I understand my hon. Friend’s point. I am afraid that there are too many risks to be confident that the process of notice of intent to recall leading to the 20% petition could necessarily be regarded as objective and fair. All that is required to be done to damage substantially and perhaps fatally the reputation of a Member of Parliament is for such an allegation to be made, which may or may not lead to any charge for an offence or even relate to an offence and which may be something that is the product of their private and personal life and not of their activities in their professional responsibilities as a Member of Parliament. The fact that that kind of recall can be triggered for whatever reason gives an opportunity for substantial damage to be done without any objective and fair conclusion having been reached, which should be the case if one is going to have one’s livelihood put at risk in that way.
Yes, not that young in some cases.
I also take issue with the comments of the hon. Member for Rhondda—who is not in his place at the moment but who is a gifted historian whose book on the history of Parliament I have read—that a party caucus chooses a Member of Parliament, not the electorate. That is a very arrogant and disdainful attitude. An election is like a jigsaw puzzle, and every single piece is a part of that puzzle, and when it all comes together that is the beauty of democracy. That is not for party caucuses.
Bad’uns have always existed in politics, whether it is Sir Charles Dilke, Horatio Bottomley or many other Members of Parliament. Bad’uns get elected as well as get thrown out. We only have to think of someone such as Oswald Mosley in the 1930s. Essentially, I believe in the wisdom of crowds. I believe in the sanctity of that bond between the electors at the general election. That is the recall process: an election where there is perfect competition and perfect knowledge by the voters to understand the record, vision, policies and principles of a prospective Member of Parliament.
I recognise my hon.

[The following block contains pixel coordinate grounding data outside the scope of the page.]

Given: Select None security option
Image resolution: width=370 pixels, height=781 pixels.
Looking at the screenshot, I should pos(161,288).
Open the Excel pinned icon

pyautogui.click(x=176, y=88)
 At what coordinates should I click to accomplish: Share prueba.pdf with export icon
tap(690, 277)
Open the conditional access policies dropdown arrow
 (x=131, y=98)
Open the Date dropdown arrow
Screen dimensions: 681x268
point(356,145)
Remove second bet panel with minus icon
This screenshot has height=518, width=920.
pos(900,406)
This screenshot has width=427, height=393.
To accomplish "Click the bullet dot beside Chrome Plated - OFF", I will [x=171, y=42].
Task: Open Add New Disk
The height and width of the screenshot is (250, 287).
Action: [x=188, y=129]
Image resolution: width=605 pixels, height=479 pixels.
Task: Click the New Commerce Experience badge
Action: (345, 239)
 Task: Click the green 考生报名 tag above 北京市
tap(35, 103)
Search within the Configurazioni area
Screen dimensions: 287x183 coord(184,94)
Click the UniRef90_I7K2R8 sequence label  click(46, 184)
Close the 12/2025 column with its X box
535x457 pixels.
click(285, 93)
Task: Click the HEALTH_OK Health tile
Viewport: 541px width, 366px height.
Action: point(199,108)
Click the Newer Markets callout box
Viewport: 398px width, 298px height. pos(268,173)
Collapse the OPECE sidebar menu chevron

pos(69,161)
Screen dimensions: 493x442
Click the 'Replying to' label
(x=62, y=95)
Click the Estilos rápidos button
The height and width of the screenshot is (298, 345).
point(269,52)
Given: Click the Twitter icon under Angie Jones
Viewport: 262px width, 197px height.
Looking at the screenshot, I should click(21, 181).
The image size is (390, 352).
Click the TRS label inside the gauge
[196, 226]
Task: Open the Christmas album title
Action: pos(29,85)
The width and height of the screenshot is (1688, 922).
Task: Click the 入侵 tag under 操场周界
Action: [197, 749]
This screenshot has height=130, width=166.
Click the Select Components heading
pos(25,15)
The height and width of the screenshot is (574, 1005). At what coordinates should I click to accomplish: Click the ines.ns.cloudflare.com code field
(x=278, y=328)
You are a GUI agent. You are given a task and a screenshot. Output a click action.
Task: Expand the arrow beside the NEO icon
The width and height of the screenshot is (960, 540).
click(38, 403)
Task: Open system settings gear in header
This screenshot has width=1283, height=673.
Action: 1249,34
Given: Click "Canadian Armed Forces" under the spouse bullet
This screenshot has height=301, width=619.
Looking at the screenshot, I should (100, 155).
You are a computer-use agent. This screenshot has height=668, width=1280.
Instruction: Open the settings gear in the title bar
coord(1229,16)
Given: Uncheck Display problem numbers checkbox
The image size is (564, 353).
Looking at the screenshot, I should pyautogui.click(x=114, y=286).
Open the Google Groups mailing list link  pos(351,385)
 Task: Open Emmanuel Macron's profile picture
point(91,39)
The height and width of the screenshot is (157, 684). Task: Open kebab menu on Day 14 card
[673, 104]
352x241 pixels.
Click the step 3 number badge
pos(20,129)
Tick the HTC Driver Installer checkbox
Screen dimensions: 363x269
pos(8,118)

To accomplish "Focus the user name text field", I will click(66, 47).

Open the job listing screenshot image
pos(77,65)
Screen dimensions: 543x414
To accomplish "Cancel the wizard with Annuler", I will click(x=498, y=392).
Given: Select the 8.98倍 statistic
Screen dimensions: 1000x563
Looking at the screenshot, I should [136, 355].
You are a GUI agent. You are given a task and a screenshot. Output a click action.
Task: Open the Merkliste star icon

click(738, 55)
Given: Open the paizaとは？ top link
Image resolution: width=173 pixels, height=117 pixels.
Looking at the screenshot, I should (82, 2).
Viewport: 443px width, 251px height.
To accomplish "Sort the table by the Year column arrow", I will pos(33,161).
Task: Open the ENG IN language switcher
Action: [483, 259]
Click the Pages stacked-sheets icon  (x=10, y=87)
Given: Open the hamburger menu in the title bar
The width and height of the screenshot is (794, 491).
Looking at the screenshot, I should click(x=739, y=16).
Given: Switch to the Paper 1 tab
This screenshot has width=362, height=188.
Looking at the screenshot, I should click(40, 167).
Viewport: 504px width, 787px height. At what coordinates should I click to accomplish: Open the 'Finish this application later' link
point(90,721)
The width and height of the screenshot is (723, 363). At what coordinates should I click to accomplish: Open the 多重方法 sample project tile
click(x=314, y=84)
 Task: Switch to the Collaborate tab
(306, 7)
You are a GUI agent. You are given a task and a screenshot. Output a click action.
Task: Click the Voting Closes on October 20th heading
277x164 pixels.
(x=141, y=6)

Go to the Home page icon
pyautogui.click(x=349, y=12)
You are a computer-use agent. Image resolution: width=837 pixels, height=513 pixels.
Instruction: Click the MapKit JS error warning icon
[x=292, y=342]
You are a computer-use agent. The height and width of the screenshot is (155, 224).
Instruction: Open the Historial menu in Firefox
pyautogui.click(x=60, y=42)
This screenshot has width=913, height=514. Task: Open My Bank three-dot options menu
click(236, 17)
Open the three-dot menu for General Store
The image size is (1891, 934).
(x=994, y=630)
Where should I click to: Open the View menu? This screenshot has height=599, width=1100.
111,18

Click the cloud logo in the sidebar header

Friend’s wisdom and understanding of political history, but, on history, may I take him back to February 2008, when he joined me and 26 other hon. Friends, part of the 2010 intake, in a letter to The Daily Telegraph? The letter stated that recall
“would increase MPs’ accountability, address some of the frustration felt by a disenchanted public and help restore trust in our democratic institutions.”
If that was right in 2008 and right in our 2010 manifesto, why is it not right now?
My hon. Friend is such a decent and generous gentleman that he did give me notice yesterday that he would ambush me in this way, and I thank him and have an enormous amount of respect for him, but I have changed my mind, as I have changed my mind on many things over the years. I have changed my mind on House of Lords reform, for instance. I think it ludicrous that we have an upper Chamber that is the largest unelected body outside the people’s congress of China, and believe that should be reformed, even though I am a Conservative, of course. So I have changed my mind on that.
I have looked at the details of the Government’s Bill and I accept that it does make that distinction between moral conscience issues and policy issues and real issues of misdemeanours and criminal conduct.